* GIVEN PROBLEM:
Rewrite the passage of the judgment between "2.The appellant pay" and "Federal Court Rules.", inclusive, changing "$1500" to "$2000".

* SELECTED EXTRACT:
------------------------------------------------
SZGJE v Minister for Immigration and Multicultural Affairs
[2006] FCA 612
•23 MAY 2006
FEDERAL COURT OF AUSTRALIA
SZGJE v Minister for Immigration & Multicultural Affairs
[2006] FCA 612
SZGJE v MINISTER FOR IMMIGRATION AND MULTICULTURAL AFFAIRS AND ANOR
NSD 2626 of 2005STONE J
23 MAY 2006
SYDNEY
IN THE FEDERAL COURT OF AUSTRALIA
NEW SOUTH WALES DISTRICT REGISTRY
NSD2626 OF 2005
ON APPEAL FROM THE FEDERAL MAGISTRATES COURT OF AUSTRALIA
BETWEEN:
SZGJE
APPELLANTAND:
MINISTER FOR IMMIGRATION AND MULTICULTURAL AFFAIRS
RESPONDENTREFUGEE REVIEW TRIBUNAL
SECOND RESPONDENTJUDGE:
STONE J
DATE OF ORDER:
23 MAY 2006
WHERE MADE:
SYDNEY
THE COURT ORDERS THAT:
1. The appeal be dismissed.
2.The appellant pay the first respondent’s costs of the appeal fixed in the amount of $1500.
Note: Settlement and entry of orders is dealt with in Order 36 of the Federal Court Rules.
IN THE FEDERAL COURT OF AUSTRALIA
NEW SOUTH WALES DISTRICT REGISTRY
NSD2626 OF 2005
ON APPEAL FROM THE FEDERAL MAGISTRATES COURT OF AUSTRALIA
BETWEEN:
SZGJE
APPELLANTAND:
MINISTER FOR IMMIGRATION AND MULTICULTURAL AFFAIRS
FIRST RESPONDENTREFUGEE REVIEW TRIBUNAL
SECOND RESPONDENT
JUDGE:
STONE J
DATE:
23 MAY 2006
PLACE:
SYDNEY
REASONS FOR JUDGMENT
This is an appeal from a decision of Federal Magistrate Raphael upholding a decision of the Refugee Review Tribunal. The Tribunal had affirmed a decision of a delegate of the first respondent to refuse to grant the appellant a protection visa.
------------------------------------------------
* RECORDS PROVIDED:

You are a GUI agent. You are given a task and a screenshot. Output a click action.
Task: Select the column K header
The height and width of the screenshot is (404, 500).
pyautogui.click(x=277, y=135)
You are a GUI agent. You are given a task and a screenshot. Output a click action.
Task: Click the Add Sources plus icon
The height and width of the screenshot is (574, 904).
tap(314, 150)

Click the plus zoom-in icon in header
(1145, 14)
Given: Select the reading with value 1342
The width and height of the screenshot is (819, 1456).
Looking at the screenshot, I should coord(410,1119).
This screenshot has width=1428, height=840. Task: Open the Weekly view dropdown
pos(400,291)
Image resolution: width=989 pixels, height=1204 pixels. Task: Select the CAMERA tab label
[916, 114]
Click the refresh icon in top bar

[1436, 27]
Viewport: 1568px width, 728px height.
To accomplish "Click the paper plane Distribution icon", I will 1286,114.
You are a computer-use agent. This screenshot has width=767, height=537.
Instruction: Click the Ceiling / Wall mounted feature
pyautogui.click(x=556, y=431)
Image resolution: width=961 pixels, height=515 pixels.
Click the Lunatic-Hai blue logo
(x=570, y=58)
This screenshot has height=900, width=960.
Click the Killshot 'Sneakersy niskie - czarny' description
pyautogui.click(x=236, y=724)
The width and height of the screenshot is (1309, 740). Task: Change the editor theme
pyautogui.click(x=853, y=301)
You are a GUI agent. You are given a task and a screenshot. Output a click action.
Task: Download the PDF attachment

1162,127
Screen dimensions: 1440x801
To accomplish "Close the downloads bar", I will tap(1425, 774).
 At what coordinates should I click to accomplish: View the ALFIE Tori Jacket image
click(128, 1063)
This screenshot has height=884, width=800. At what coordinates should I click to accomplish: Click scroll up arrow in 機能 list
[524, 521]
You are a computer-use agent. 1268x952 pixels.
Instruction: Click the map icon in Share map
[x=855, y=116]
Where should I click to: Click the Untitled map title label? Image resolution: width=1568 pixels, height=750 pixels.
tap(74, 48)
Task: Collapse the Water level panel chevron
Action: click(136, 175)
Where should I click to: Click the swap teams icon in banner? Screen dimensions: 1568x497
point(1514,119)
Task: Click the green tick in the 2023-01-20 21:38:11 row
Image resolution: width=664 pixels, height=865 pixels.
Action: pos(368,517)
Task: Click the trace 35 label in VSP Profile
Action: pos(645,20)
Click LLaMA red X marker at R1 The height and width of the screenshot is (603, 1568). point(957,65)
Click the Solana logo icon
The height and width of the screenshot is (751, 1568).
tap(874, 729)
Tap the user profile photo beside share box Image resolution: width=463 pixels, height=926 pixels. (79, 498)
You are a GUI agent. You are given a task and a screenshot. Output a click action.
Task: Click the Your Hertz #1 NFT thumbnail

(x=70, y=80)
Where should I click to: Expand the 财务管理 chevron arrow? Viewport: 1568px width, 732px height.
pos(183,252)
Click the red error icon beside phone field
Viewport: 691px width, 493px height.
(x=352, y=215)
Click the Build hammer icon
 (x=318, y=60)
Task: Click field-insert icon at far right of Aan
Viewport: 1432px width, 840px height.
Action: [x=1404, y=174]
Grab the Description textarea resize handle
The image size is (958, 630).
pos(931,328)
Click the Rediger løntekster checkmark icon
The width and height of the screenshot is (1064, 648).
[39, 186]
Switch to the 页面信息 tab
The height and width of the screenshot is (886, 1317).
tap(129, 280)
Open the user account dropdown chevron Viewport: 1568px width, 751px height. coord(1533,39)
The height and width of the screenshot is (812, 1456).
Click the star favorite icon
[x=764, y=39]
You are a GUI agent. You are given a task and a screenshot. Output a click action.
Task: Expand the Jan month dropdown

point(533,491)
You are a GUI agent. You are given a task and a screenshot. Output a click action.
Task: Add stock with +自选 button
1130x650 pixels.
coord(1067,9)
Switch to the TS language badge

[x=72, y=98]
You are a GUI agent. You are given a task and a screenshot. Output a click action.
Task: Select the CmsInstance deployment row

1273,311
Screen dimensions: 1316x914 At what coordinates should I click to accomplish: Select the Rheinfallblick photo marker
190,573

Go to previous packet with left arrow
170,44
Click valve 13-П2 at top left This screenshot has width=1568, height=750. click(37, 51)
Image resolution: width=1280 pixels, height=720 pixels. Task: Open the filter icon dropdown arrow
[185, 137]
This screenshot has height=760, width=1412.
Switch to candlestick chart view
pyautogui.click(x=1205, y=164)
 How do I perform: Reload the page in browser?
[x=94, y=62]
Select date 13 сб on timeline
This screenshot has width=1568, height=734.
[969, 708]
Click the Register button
------------------------------------------------
* IN RESPONSE:
2.The appellant pay the first respondent’s costs of the appeal fixed in the amount of $2000.
Note: Settlement and entry of orders is dealt with in Order 36 of the Federal Court Rules.